Hi,
I’m actually trying trying some basic examples to try optimizing shared memory access by avoiding shared memory conflicts.
So I have two kernels : one theoretically optimized, one not.
The thing is that when I measure the time spent by eahc kernel, the not optimized one takes much less time.
Here is the code. It’s very basic so I hope you can give a look at it.

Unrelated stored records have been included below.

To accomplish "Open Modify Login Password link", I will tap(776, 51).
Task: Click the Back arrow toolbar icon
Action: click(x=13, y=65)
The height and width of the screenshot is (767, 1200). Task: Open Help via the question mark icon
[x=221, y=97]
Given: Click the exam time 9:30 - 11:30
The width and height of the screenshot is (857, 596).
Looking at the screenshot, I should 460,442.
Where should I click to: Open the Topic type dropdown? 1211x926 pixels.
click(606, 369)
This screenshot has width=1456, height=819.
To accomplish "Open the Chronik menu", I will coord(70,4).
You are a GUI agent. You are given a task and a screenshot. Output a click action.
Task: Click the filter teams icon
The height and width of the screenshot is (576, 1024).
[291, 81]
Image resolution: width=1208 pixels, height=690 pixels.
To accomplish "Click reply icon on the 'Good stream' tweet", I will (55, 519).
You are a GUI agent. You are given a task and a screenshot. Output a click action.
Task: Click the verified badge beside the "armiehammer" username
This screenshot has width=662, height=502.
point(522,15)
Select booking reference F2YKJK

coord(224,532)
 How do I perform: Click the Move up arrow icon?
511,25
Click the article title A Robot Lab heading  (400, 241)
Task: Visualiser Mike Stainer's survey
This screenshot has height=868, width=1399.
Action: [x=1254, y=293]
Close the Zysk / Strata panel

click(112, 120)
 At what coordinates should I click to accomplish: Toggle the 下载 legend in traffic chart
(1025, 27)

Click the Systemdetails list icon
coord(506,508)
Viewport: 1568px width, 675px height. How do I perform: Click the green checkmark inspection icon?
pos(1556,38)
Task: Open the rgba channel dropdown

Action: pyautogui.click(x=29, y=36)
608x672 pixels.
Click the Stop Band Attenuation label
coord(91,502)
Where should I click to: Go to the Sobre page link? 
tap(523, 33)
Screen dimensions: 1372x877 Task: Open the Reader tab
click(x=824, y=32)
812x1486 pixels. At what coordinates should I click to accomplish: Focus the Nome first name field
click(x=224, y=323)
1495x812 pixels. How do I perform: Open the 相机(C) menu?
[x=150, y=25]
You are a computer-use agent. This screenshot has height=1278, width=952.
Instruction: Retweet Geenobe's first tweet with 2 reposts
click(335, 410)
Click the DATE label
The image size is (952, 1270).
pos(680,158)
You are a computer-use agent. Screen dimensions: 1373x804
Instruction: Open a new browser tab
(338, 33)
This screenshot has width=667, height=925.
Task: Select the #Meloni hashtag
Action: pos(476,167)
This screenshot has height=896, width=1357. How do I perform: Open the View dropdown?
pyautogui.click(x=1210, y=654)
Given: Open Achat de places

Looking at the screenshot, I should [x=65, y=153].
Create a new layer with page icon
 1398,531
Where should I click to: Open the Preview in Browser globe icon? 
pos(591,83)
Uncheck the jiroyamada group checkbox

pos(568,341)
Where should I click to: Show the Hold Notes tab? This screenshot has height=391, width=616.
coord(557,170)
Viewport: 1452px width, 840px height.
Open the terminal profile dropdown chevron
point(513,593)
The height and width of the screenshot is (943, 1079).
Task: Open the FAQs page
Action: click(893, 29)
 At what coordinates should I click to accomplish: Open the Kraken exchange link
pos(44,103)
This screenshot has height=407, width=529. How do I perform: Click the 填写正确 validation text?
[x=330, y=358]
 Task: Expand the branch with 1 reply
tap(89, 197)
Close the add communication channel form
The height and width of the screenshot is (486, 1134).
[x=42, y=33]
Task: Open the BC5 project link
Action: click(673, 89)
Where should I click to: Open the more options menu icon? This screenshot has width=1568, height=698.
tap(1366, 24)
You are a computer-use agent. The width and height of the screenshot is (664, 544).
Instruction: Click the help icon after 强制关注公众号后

Only the accesses to temp_result part is modified, the rest of the code remains untouched.
Thanks in advance,
Vince
dim3 blocks(16, 16, 1);
dim3 grids(dimx / blocks.x + (dimx%blocks.x?1:0), dimz*dimy/4 / blocks.y + (dimy%blocks.y?1:0));
__global__ void morpho_optimize(unsigned char* odata, unsigned char* idata, int mem_size)
{
__shared__ unsigned char temp_result[BLOCK_SIZE_Y][4*BLOCK_SIZE_X];
uchar4 pixels4;
int xindex = (blockIdx.x * blockDim.x) + threadIdx.x;
int yindex = (blockIdx.y * blockDim.y) + threadIdx.y;
int index = (gridDim.x * blockDim.x * yindex) + xindex;
if ( index < mem_size )
{
// load 4 pixels
pixels4 = ((uchar4*)idata)[index];
// compare each pixel to THRESH
temp_result[threadIdx.y][threadIdx.x] = pixels4.x < THRESH ? 0 : 255;
__syncthreads();
temp_result[threadIdx.y][blockDim.x+threadIdx.x] = pixels4.y < THRESH ? 0 : 255;
__syncthreads();
temp_result[threadIdx.y][2*blockDim.x+threadIdx.x] = pixels4.z < THRESH ? 0 : 255;
__syncthreads();
temp_result[threadIdx.y][3*blockDim.x+threadIdx.x] = pixels4.w < THRESH ? 0 : 255;
__syncthreads();
// store the 4-pixel add back to mem
pixels4.x = temp_result[threadIdx.y][threadIdx.x];
__syncthreads();
pixels4.y = temp_result[threadIdx.y][blockDim.x+threadIdx.x];
__syncthreads();
pixels4.z = temp_result[threadIdx.y][2*blockDim.x+threadIdx.x];
__syncthreads();
pixels4.w = temp_result[threadIdx.y][3*blockDim.x+threadIdx.x];
__syncthreads();
((uchar4*)odata)[index] = pixels4;
}
}
__global__ void morpho(unsigned char* odata, unsigned char* idata, int mem_size)
{
__shared__ unsigned char temp_result[BLOCK_SIZE_Y][4*BLOCK_SIZE_X];
uchar4 pixels4;
int xindex = (blockIdx.x * blockDim.x) + threadIdx.x;
int yindex = (blockIdx.y * blockDim.y) + threadIdx.y;
int index = (gridDim.x * blockDim.x * yindex) + xindex;
if ( index < mem_size )
{
// load 4 pixels
pixels4 = ((uchar4*)idata)[index];
// compare each pixel to THRESH
temp_result[threadIdx.y][4*threadIdx.x] = pixels4.x < THRESH ? 0 : 255;
temp_result[threadIdx.y][4*threadIdx.x+1] = pixels4.y < THRESH ? 0 : 255;
temp_result[threadIdx.y][4*threadIdx.x+2] = pixels4.z < THRESH ? 0 : 255;
temp_result[threadIdx.y][4*threadIdx.x+3] = pixels4.w < THRESH ? 0 : 255;
// store the 4-pixel add back to mem
pixels4.x = temp_result[threadIdx.y][4*threadIdx.x];
pixels4.y = temp_result[threadIdx.y][4*threadIdx.x+1];
pixels4.z = temp_result[threadIdx.y][4*threadIdx.x+2];
pixels4.w = temp_result[threadIdx.y][4*threadIdx.x+3];
((uchar4*)odata)[index] = pixels4;
}
}